Skip to content

VinitaSilaparasetty/EDA-with-Python-for-ABCDE-Conference

Repository files navigation

Level Intermediate Python 3.8.2 Numpy 1.18.5 Scipy 1.4.1 Matplotlib 3.2.1 Pandas 1.0.4 Seaborn 0.10.1 Jupyter_Notebook 6.0.3 Pandas_Profiling 2.8.0 DOI

EDA with Python for ABCDE Conference

https://youtu.be/fnoVTxLz4U8

Workshop Kit

Learn to conduct Exploratory Data Analysis like an expert to get the most value out of your data using Python. In this workshop you will do a guided EDA with lots of helpful tips and best practices to improve your skills.

Update: The conference has now ended, but you can view the recording of my session here: https://youtu.be/fnoVTxLz4U8

The conclusions of the conference are available here: https://youtu.be/wf9ahUAbqa0

About the Instructor

Connect with me on Social Media: http://www.officialvinita.wordpress.com

Vinita Silaparasetty is a data science instructor/trainer, author and speaker. She is passionate about the field of Artificial Intelligence, particularly, Machine Learning, Deep Learning and Neural Networks. She aims to share this passion with others.

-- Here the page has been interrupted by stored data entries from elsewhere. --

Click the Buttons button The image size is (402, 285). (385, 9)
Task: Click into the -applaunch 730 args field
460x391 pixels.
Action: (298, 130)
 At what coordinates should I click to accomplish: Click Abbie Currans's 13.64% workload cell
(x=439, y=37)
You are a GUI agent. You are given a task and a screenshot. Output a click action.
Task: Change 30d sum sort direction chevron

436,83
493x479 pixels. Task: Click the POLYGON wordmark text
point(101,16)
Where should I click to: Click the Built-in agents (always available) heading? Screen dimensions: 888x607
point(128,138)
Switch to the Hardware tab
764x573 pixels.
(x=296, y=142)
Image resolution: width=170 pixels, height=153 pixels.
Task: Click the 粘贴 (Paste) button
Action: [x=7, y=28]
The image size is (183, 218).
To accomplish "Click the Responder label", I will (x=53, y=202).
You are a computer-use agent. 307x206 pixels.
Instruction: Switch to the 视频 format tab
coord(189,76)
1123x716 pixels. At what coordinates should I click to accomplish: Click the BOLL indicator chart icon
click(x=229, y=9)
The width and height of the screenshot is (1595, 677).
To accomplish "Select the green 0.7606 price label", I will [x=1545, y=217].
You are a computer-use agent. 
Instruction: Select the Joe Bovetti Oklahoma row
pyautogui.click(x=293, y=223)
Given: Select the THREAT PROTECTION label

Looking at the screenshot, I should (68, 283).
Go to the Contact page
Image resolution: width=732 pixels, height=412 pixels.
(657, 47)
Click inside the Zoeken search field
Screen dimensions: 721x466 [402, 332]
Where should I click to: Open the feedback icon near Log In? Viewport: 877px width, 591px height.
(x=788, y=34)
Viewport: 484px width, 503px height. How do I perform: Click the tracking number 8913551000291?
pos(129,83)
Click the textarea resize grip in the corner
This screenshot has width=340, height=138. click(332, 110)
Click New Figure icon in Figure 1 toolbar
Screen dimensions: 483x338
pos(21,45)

Preorder her latest book " Deep Learning Projects Using TensorFlow 2: Neural Network Development with Python and Keras", Published by Apress New York: https://www.apress.com/gp/book/9781484258019

Open In Colab

Instructions:

Method 1:

  • Download the Workbook from this repo.
  • Fill in the code as I demonstrate during the conference.

Method 2:

  • Click the 'Open in Colab' button.
  • Once again choose the option, 'Open in Colab'.
  • Make a copy of the notebook.
  • Fill in the code as I demonstrate during the conference.

About the Dataset

Name: Bulgarian PopFolk Music

Description:

Bulgarian pop-folk (hereinafter referred to as chalga) is a dance genre, stemming from ethno-pop, with strong hints of Oriental rhythms and instrumentals. Chalga is one of many branches of Balkan folk throughout the peninsula (turbofolk in Serbia, manele in Romania etc.) Payner LTD is a Bulgarian record label and production studio, founded in 1990. It is currently considered the largest record label in the country, producing mainly in both Bulgarian folk and chalga genres.

Contents:

Contains Spotify information of 610 resolved tracks, out of 638 detected in PlanetaOfficial, in the period 2014-2019. Every row is a track, and contains:

  • the unique Spotify ID of the song;
  • pre-processed names of the first three artists in a song (if such are present), according to their order of mention;
  • name of the track;
  • datetime of the video upload in PlanetaOfficial;
  • various Spotify audio features.

Modifications:

For the purpose of this workshop, the following changes have been made:

  • First 5 entries removed from the 'time_signature' column.
  • Some rows have been duplicated.

The dataset with the above changes has been uploaded in this repository.

Prerequisites:

Ensure that you have the following programmes and packages installed on your system. Installation Instructions can be found here:https://independent.academia.edu/VinitaSilaparasetty

  • Python 3
  • Numpy
  • Scipy
  • Matplotlib
  • Pandas
  • Pandas-Profiling
  • Seaborn
  • Jupyter Notebook

Pre-Workshop Preparation:(Highly Recommended)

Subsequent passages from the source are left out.